Now, at 75, she says, “I’ve been very obsessed, really, for years with how you are invisible, certainly in my business, in your forties. And in the culture at large in your fifties. So, I wanted to write about my feelings and my experience being an ‘elder’ or heading toward that direction.”
Grody began THE UNExPECTED 3rd in 2022. “It’s a play that combats every cliché imaginable, and at the same time, there’s a lot of shocking stuff. Especially for baby boomers who coined, ‘Don’t trust anybody over 30.’ It looks at what is phenomenal to still be here, what is hard, and everything in between. It’s about how to fight the invisibility you get, and I wanted to address that.”
The M.V. Playhouse website describes it thus: “Marching onward through crumbling democracy, a boiling planet, and an increasingly dead roster of friends and colleagues, [Grody] is buoyed by discovering parts of herself she didn’t know were in hiding. Perhaps these parts were waiting for this period to bloom. Mother, artist, wife, grandmother, friend, and accidental influencer Kathryn Grody is astonished with her life, your life, and the stunning, hilarious, heartbreaking impermanence of it all.”
Grody has teamed up with her college friend and director of all her solo shows, Timothy Near. Near is an award-winning freelance director with over 80 plays and musicals under her belt. Still a work in progress, they have workshopped the play over the years, which now will include a stop at the Vineyard.
“The developmental period for these things can be endless. And I say I don’t have that kind of time. I can’t spend ten years developing this. This is it, let’s get it up, and we’ve been saying yes to wherever we’re asked to do it.”
Grody shares that what people say in talk-backs after the performance is fascinating. “What was amazing to me was I knew people over 50 would identify with a lot of it.
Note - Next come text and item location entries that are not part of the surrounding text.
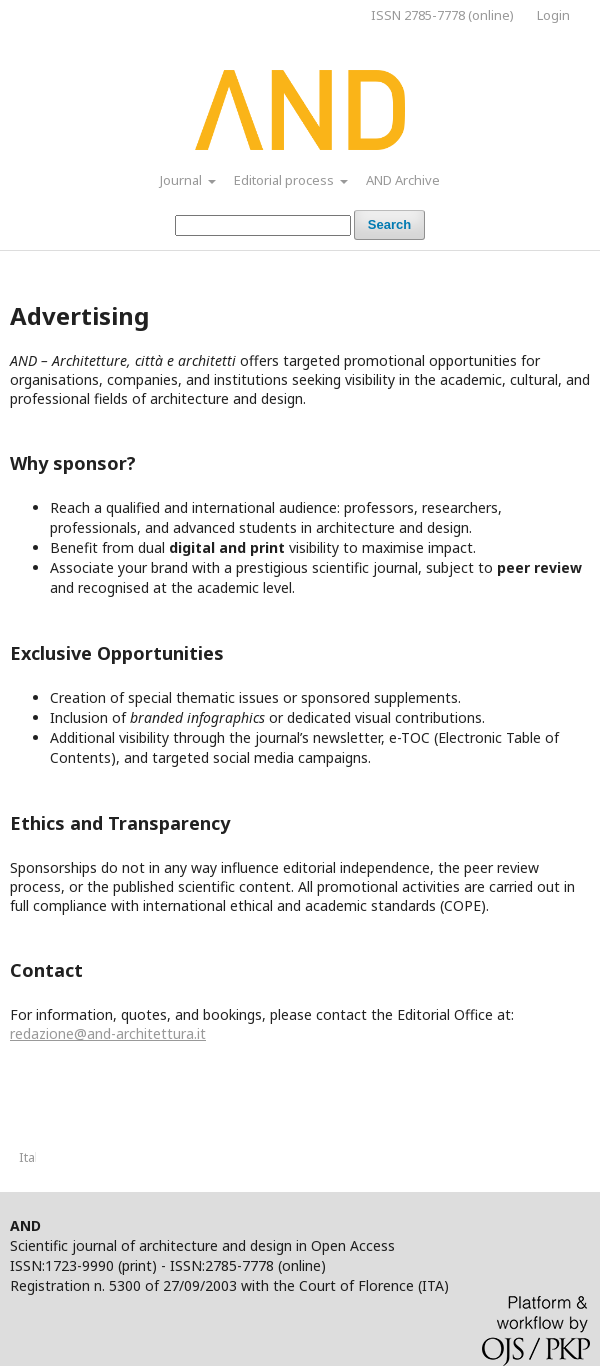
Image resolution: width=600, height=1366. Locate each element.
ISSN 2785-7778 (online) (442, 15)
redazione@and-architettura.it (108, 1033)
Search (389, 224)
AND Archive (403, 180)
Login (553, 15)
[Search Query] (263, 225)
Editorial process (285, 180)
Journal (182, 180)
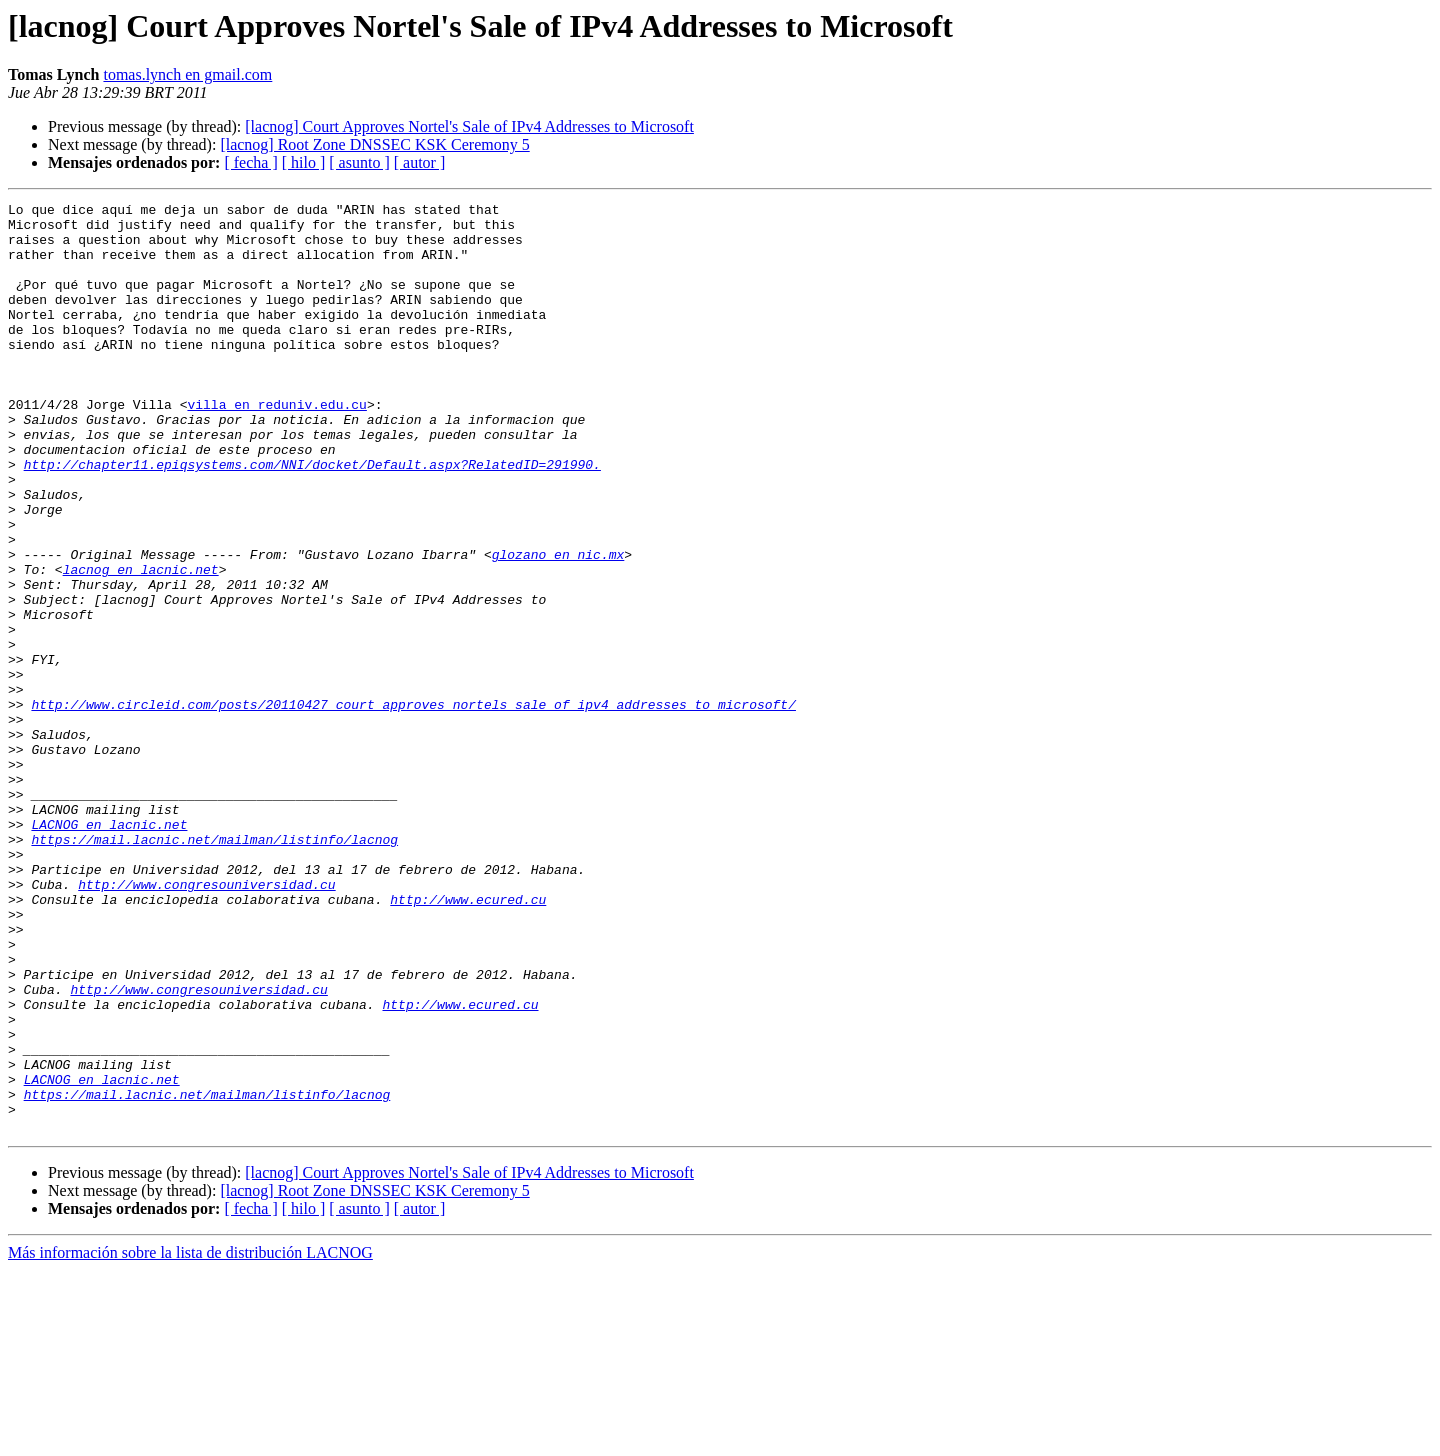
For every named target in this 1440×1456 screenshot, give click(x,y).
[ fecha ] (250, 162)
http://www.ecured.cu (468, 1040)
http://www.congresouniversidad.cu (206, 1022)
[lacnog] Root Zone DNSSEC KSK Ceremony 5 (374, 144)
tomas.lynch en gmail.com (187, 74)
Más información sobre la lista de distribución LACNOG (190, 1438)
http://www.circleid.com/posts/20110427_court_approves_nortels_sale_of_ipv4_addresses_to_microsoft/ (413, 806)
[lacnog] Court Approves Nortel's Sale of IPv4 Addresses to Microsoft (469, 126)
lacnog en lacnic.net (141, 644)
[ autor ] (420, 162)
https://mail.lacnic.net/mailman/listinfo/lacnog (214, 968)
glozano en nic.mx (558, 626)
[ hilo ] (304, 162)
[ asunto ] (359, 162)
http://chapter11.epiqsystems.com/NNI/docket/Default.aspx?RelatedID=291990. (312, 518)
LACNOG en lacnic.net (109, 950)
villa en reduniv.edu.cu (276, 446)
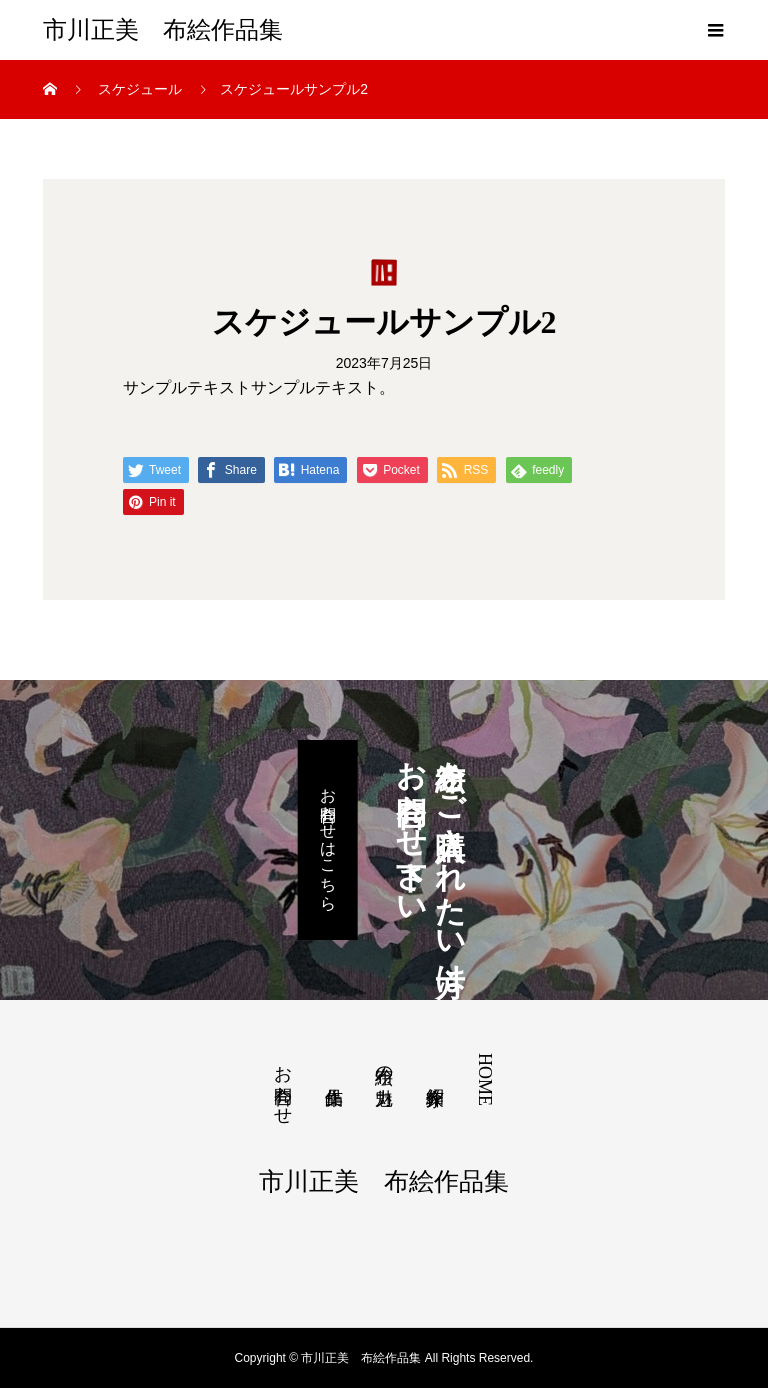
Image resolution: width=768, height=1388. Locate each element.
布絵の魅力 (384, 1064)
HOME (485, 1079)
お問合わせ (283, 1084)
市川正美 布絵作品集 (163, 30)
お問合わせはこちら (328, 840)
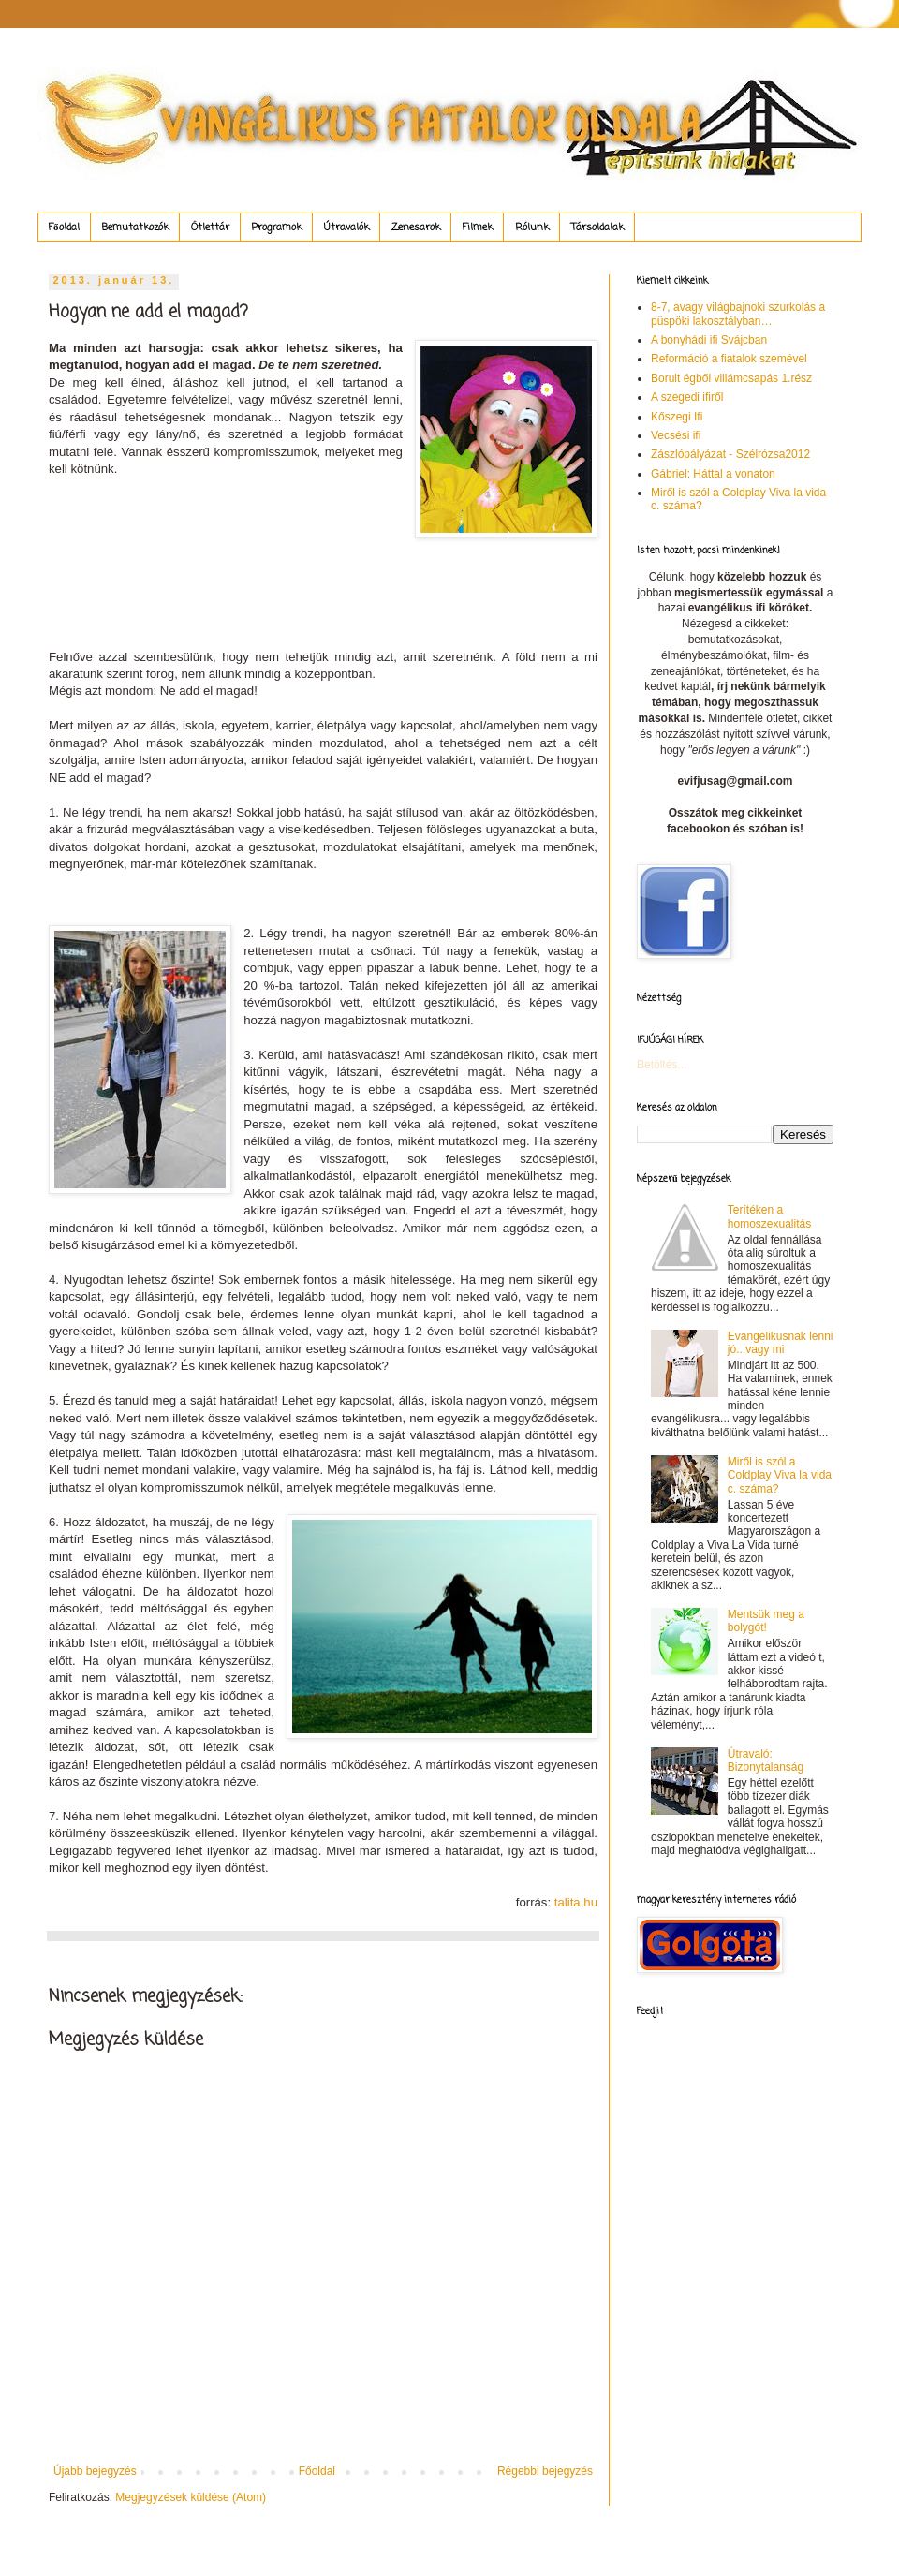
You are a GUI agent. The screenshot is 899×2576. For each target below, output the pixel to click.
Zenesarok (415, 227)
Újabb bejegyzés (95, 2471)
But I’ve been stunned by younger people’s response.”
A young woman approached Grody after a performance, weeping. The woman told her, “My generation says unless I have my person, my place, and my profession and my Botox account by 35, my life is over. And your play says that is not true.” Grody reflects, “That was the greatest compliment I could have. It is thrilling to help young people not be horrified to be alive. I don’t like putting people in groups. I don’t believe all two-year-olds are alike or all teenagers are alike. Or anyone is. That includes people of certain ages. We’re all individuals with our quirks and idiosyncrasies. If we keep moving, hopefully, we get more of those.”
“THE UNExPECTED 3rd: A Radical, Rollicking Rumination on the Optimism of Staying Alive” runs Thursday, Sept. 26, Friday, Sept. 27, and Saturday, Sept. 28, at 7 pm. For tickets, visit mvplayhouse.org/theater/2024/09/the-unexpected-3rd.